Private Sub Worksheet_SelectionChange would go in the code pane for the sheet you are wanting to do the replacement on.
.UsedRange is not always the most reliable method.
The sub it calls would go in a standard module. I suspect there are more efficient ways to do this to be honest but thought I would have a quick play.
Option Explicit
Private Sub Worksheet_SelectionChange(ByVal Target As Range)
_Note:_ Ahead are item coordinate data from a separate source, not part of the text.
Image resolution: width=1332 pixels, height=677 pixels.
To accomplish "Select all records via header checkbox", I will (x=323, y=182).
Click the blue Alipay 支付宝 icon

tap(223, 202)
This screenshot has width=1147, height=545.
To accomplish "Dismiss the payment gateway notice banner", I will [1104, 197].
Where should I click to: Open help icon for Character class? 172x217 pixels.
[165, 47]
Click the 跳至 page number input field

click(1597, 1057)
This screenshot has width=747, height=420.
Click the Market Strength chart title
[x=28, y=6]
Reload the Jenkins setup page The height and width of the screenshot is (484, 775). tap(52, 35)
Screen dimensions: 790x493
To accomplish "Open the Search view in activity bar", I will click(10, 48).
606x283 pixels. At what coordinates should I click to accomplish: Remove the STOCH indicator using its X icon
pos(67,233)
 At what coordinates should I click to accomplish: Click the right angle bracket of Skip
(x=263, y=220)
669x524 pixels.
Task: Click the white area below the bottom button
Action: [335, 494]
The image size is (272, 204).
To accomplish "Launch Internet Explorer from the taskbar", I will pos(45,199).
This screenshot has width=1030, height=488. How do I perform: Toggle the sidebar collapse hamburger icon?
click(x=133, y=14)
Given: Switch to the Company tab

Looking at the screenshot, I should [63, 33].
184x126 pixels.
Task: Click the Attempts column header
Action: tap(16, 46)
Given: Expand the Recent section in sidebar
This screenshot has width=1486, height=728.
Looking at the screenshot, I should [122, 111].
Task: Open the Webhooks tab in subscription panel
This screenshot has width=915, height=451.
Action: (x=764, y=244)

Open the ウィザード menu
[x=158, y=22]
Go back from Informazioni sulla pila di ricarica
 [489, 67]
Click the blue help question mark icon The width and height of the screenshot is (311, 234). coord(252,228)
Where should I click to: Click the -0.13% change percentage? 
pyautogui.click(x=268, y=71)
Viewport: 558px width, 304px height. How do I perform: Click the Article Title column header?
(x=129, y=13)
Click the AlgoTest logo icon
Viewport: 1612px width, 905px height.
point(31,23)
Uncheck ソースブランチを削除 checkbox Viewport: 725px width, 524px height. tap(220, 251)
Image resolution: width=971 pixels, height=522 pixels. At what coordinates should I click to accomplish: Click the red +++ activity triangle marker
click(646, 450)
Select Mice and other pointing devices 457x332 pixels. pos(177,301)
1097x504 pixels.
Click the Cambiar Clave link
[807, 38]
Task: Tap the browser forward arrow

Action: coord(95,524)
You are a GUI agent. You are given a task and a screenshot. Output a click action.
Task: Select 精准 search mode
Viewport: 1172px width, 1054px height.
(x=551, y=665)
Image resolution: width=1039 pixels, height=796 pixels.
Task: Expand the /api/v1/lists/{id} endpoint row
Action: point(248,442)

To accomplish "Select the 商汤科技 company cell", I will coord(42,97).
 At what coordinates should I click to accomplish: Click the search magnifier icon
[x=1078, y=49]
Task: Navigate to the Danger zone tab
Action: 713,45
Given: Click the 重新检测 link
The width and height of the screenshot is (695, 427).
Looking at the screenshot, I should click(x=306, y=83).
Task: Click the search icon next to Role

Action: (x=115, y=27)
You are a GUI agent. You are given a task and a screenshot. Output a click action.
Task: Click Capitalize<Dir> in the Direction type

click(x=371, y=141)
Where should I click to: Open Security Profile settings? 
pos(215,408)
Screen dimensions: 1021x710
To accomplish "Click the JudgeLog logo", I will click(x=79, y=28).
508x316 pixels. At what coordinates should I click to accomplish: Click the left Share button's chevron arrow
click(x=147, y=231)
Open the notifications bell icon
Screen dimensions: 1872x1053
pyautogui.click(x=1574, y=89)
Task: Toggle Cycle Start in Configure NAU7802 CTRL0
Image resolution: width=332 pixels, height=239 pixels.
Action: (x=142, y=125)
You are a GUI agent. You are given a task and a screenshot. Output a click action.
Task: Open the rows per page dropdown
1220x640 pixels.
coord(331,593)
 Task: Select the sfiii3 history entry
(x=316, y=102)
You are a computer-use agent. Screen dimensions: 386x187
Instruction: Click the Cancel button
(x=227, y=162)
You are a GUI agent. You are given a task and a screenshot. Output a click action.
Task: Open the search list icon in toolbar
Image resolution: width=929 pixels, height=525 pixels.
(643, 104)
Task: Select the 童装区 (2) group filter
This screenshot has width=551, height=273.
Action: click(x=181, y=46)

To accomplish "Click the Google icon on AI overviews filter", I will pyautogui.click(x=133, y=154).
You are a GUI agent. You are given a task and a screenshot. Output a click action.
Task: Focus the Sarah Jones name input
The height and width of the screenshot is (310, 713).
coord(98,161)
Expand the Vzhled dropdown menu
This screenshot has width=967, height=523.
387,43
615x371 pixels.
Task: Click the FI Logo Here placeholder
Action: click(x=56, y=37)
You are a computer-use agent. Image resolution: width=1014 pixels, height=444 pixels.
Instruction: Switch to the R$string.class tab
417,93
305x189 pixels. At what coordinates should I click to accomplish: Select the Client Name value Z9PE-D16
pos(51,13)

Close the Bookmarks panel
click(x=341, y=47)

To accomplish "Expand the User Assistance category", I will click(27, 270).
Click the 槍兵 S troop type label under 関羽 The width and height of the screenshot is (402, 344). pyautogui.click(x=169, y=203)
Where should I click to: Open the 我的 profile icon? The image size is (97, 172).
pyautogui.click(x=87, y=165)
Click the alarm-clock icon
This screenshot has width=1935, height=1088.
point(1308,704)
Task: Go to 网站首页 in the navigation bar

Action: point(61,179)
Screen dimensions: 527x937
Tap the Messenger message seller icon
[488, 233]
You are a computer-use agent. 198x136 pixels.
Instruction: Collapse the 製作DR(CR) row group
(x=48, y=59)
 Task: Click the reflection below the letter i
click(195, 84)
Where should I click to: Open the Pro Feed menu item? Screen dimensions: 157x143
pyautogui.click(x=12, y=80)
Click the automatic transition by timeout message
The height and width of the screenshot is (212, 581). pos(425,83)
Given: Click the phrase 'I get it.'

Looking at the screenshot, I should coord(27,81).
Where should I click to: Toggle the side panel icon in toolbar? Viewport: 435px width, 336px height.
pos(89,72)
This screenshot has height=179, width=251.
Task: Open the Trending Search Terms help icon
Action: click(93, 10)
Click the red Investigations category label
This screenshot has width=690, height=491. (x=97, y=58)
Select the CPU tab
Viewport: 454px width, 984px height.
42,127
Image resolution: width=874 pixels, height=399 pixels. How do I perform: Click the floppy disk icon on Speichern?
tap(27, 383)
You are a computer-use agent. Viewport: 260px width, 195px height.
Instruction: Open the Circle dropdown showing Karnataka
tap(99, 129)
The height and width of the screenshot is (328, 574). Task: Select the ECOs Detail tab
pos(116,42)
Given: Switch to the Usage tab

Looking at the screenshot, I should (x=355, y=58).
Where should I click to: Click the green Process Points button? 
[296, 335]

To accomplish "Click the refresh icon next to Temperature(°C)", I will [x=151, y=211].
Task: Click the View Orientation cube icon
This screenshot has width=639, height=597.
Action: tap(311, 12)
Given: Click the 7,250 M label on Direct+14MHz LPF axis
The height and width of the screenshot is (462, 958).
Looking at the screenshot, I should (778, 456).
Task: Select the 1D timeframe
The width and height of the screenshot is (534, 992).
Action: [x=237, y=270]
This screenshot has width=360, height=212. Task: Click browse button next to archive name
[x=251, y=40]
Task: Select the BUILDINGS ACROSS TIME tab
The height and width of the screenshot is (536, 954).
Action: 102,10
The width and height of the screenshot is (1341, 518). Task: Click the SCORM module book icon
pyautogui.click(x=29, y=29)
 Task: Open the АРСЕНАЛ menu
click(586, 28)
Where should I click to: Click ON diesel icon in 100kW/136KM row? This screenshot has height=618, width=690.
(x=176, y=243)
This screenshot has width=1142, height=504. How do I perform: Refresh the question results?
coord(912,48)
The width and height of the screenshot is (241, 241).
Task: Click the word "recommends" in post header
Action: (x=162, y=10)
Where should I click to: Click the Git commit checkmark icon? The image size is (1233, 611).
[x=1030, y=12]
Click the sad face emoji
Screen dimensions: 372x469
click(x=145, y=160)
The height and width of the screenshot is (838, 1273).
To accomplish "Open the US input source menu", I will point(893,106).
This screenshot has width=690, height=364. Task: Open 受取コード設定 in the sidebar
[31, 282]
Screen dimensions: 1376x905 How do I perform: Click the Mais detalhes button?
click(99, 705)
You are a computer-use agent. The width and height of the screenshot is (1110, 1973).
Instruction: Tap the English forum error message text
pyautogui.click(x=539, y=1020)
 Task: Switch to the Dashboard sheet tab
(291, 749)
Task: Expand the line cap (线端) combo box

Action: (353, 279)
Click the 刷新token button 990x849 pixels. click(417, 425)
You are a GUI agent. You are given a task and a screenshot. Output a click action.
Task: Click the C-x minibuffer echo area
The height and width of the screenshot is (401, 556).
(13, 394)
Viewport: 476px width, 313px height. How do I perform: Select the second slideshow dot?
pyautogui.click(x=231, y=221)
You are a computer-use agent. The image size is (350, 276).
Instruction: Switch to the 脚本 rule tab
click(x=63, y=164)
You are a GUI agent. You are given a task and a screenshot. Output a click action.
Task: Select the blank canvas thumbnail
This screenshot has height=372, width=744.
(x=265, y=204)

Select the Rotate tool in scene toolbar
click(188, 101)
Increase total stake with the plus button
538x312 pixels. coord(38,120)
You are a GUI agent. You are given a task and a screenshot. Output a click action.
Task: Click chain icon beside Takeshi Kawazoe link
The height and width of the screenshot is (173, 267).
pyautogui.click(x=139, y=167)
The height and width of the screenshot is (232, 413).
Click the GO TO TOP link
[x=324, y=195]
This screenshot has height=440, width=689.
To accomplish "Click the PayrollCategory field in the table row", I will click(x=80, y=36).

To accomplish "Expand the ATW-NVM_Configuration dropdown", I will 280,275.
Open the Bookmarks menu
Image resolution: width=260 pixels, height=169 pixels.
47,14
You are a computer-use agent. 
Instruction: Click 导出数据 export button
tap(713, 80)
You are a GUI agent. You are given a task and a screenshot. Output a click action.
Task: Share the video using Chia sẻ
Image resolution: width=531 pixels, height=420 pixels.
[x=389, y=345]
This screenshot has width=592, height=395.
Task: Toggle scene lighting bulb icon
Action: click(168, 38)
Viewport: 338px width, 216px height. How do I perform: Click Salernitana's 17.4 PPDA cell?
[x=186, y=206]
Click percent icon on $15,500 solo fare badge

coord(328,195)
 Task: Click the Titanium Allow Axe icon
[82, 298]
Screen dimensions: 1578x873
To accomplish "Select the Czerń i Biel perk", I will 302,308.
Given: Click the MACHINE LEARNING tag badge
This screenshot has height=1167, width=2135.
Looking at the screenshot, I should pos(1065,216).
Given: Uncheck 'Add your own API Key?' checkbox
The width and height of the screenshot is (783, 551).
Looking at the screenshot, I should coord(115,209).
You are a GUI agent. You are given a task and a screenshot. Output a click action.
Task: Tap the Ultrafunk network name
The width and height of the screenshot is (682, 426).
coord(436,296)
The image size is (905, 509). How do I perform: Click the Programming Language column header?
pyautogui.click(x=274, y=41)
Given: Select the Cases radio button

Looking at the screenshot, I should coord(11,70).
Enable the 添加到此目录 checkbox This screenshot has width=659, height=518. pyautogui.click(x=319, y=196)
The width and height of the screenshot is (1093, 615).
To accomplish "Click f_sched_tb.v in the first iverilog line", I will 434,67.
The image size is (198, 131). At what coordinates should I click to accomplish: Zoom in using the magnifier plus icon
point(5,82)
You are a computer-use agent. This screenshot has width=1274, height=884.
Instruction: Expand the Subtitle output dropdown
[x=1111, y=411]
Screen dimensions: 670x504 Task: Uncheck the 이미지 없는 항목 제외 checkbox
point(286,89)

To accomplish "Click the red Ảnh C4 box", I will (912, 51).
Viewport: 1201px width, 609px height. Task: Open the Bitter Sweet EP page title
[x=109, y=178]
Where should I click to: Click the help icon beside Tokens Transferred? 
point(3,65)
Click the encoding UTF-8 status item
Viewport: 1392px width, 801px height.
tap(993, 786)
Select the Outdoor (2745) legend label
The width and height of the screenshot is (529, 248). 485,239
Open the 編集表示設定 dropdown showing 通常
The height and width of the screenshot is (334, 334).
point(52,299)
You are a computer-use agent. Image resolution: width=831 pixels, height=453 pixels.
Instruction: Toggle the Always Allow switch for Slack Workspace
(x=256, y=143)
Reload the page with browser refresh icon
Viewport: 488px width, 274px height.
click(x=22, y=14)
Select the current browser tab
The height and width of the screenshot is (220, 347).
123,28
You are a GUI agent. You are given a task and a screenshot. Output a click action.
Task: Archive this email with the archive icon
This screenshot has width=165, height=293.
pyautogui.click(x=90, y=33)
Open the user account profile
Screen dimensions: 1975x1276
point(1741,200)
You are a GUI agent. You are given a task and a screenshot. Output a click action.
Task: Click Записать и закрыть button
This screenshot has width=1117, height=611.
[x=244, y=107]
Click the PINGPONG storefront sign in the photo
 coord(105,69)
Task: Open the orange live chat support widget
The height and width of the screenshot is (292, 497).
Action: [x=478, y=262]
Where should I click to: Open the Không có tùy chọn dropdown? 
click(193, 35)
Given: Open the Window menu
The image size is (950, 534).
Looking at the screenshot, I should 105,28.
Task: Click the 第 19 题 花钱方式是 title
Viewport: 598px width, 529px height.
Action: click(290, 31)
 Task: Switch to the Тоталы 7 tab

If Target.Cells.Count = Columns(1).Cells.Count And Target.Columns.Count = 1 Then
'MsgBox "running"
RemoveEndWhiteSpace Intersect(Target, Me.UsedRange)
End If
End Sub
Public Sub RemoveEndWhiteSpace(ByVal myRange As Range)
Dim arr(), i As Long
If myRange.Count = 1 Then
myRange = RTrim$(myRange.Value)
Exit Sub
Else
arr = myRange.Value
For i = LBound(arr, 1) To UBound(arr, 1)
arr(i, 1) = RTrim$(arr(i, 1))
Next i
myRange = arr
End If
End Sub
More reliable for used range of column would be:
Private Sub Worksheet_SelectionChange(ByVal Target As Range)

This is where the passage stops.